Agency: Fatal Tesla 'Autopilot' crash driver did not have hands on wheel


Federal investigators said Thursday in a preliminary report about a fatal Tesla crash in California that the driver did not have his hands on the wheel for six seconds before he collided with a highway barricade.

Days after the crash, Tesla said in a blog post that "the reason this crash was so severe is because the crash attenuator, a highway safety barrier which is created to reduce the impact into a concrete lane divider, had been crushed in a prior accident without being replaced".

The Model X that Huang was driving was following another auto that was traveling 65 miles per hour for several seconds before the crash, but four seconds before impact that vehicle moved out of the way.

Seven seconds before impact, according to the NTSB report, the Tesla veered to the left, and "for the last 6 seconds prior to the crash, the vehicle did not detect the driver's hands on the steering wheel".

In Tesla's page for its upcoming Full Self-Driving suite, the company makes references to Smart Summon, the capability of HW2 vehicles to navigate more complex environments and parking spaces.

"We believe that if this Autopilot had not been on, this accident would not have happened", Huang family attorney Mark Fong told CBS. The firm said its preliminary review suggested the Autopilot feature was defective. He focused on factory output that has fallen short of expectations, but did announce improvements in Tesla Autopilot.

Tesla's system may have a problem spotting or stopping for stationary objects.

The Tesla collided with a so-called crash attenuator, a device covering the concrete barrier that's created to absorb a vehicle impact to lower risks of damage and injuries.

He said that the company has largely overcome bottlenecks in production and it is "extremely likely" Tesla will hit a weekly Model 3 production rate of 5,000 cars. It stopped the trials some time back but it appears that Tesla is now thinking about offering Autopilot trials once again. The driver in the second incident told authorities she thought Tesla's emergency braking system would stop the vehicle to avert a collision.

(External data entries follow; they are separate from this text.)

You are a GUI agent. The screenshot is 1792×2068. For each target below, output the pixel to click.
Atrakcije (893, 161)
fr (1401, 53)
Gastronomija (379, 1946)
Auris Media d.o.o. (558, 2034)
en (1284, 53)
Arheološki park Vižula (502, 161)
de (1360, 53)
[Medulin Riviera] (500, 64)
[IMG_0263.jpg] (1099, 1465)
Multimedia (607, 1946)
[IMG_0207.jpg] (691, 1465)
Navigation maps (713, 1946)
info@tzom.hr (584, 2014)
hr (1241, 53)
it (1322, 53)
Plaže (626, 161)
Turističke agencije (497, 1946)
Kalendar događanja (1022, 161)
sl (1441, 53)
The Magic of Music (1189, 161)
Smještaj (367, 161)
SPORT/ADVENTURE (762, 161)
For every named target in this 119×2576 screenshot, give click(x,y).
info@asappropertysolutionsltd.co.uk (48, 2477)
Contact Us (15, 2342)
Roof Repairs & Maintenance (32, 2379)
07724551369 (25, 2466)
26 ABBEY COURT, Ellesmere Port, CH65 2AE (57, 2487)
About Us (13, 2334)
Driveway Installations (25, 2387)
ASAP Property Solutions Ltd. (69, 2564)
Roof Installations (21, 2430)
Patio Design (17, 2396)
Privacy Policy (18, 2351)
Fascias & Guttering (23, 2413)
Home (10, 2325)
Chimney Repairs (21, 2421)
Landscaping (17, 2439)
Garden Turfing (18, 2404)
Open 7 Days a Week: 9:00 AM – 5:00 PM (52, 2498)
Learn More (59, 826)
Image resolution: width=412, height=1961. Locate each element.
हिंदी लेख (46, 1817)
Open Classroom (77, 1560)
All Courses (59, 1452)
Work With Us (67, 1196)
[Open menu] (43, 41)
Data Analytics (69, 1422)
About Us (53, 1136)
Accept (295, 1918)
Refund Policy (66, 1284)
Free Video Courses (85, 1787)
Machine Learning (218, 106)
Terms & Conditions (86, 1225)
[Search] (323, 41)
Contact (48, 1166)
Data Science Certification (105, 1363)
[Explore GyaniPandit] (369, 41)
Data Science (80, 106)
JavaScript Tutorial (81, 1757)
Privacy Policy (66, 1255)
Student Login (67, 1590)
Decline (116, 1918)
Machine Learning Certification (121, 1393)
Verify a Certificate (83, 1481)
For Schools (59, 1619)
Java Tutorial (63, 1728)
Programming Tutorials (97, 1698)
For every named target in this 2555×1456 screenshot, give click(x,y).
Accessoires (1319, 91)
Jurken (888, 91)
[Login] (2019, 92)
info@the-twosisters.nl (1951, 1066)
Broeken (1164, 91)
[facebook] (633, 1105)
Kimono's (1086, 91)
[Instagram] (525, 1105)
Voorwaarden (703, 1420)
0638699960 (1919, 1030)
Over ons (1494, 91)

A Tesla spokeswoman pointed to passages in the company's owners' manual warning that automatic emergency braking is created to reduce severity of a crash and isn't created to avoid a collision.

However, he also joked that he has an 'issue with time, ' referring to his overly optimistic and often missed production target dates. "Never depend on Automatic Emergency Braking to avoid or reduce the impact of a collision". The battery reignited five days after the crash in an impound lot and was extinguished by the San Mateo Fire Department.

The crash on March 23 in Mountain View, Santa Clara, which involved two other vehicles, saw one driver sustain minor injuries, with the Tesla driver dying later in hospital.

"Around 4:30 p.m. that afternoon, at the impound lot, the Tesla battery emanated smoke and audible venting", the report stated.